→ **YOUR GOAL**: Retype every line of the entries below exactly, but omit the picture.

→ **Text and item location entries**:

○ ○ ○ ○ ○ ○ ○

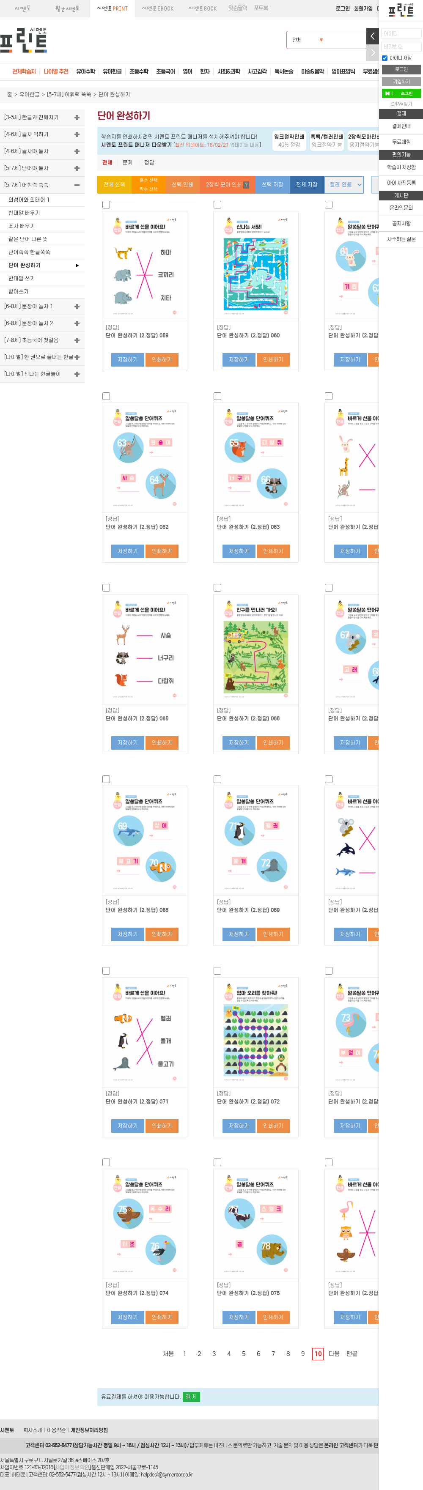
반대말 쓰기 (21, 278)
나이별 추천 (56, 71)
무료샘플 (372, 71)
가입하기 (401, 82)
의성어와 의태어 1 (28, 200)
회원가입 (363, 8)
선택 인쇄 (182, 184)
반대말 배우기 (24, 213)
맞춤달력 (237, 8)
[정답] (112, 328)
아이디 (391, 33)
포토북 (261, 8)
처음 (168, 1354)
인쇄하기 (162, 359)
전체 (107, 162)
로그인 (343, 8)
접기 (372, 52)
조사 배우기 (21, 226)
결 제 (191, 1397)
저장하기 (128, 359)
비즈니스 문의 (228, 1445)
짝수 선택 (149, 189)
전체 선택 (114, 184)
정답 (149, 162)
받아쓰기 (18, 291)
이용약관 (56, 1430)
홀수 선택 (149, 180)
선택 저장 (272, 184)
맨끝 (351, 1354)
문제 (128, 162)
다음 (334, 1354)
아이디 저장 (397, 58)
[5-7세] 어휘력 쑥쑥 (69, 94)
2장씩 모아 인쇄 (227, 185)
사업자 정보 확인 (72, 1467)
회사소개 (32, 1430)
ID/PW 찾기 (401, 104)
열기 (372, 36)
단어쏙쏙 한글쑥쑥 (29, 252)
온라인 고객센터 (341, 1445)
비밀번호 (393, 47)
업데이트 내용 (244, 145)
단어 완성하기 (24, 265)
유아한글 (29, 94)
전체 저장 (307, 184)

○ ○ ○ ○ ○ ○ ○

→ **FULL OUTPUT**:
반대말 쓰기 (21, 278)
나이별 추천 (56, 71)
무료샘플 (372, 71)
가입하기 (401, 82)
의성어와 의태어 1 (28, 200)
회원가입 (363, 8)
선택 인쇄 (182, 184)
반대말 배우기 (24, 213)
맞춤달력 (237, 8)
[정답] (112, 328)
아이디 (391, 33)
포토북 (261, 8)
처음 (168, 1354)
인쇄하기 (162, 359)
전체 (107, 162)
로그인 (343, 8)
접기 (372, 52)
조사 배우기 (21, 226)
결 제 (191, 1397)
저장하기 (128, 359)
비즈니스 문의 (228, 1445)
짝수 선택 (149, 189)
전체 선택 (114, 184)
정답 (149, 162)
받아쓰기 (18, 291)
이용약관 (56, 1430)
홀수 선택 (149, 180)
선택 저장 (272, 184)
맨끝 (351, 1354)
문제 (128, 162)
다음 (334, 1354)
아이디 저장 (397, 58)
[5-7세] 어휘력 쑥쑥 (69, 94)
2장씩 모아 인쇄 (227, 185)
사업자 정보 확인 (72, 1467)
회사소개 (32, 1430)
ID/PW 찾기 (401, 104)
열기 (372, 36)
단어쏙쏙 한글쑥쑥 (29, 252)
온라인 고객센터 (341, 1445)
비밀번호 (393, 47)
업데이트 내용 (244, 145)
단어 완성하기 (24, 265)
유아한글 (29, 94)
전체 저장 (307, 184)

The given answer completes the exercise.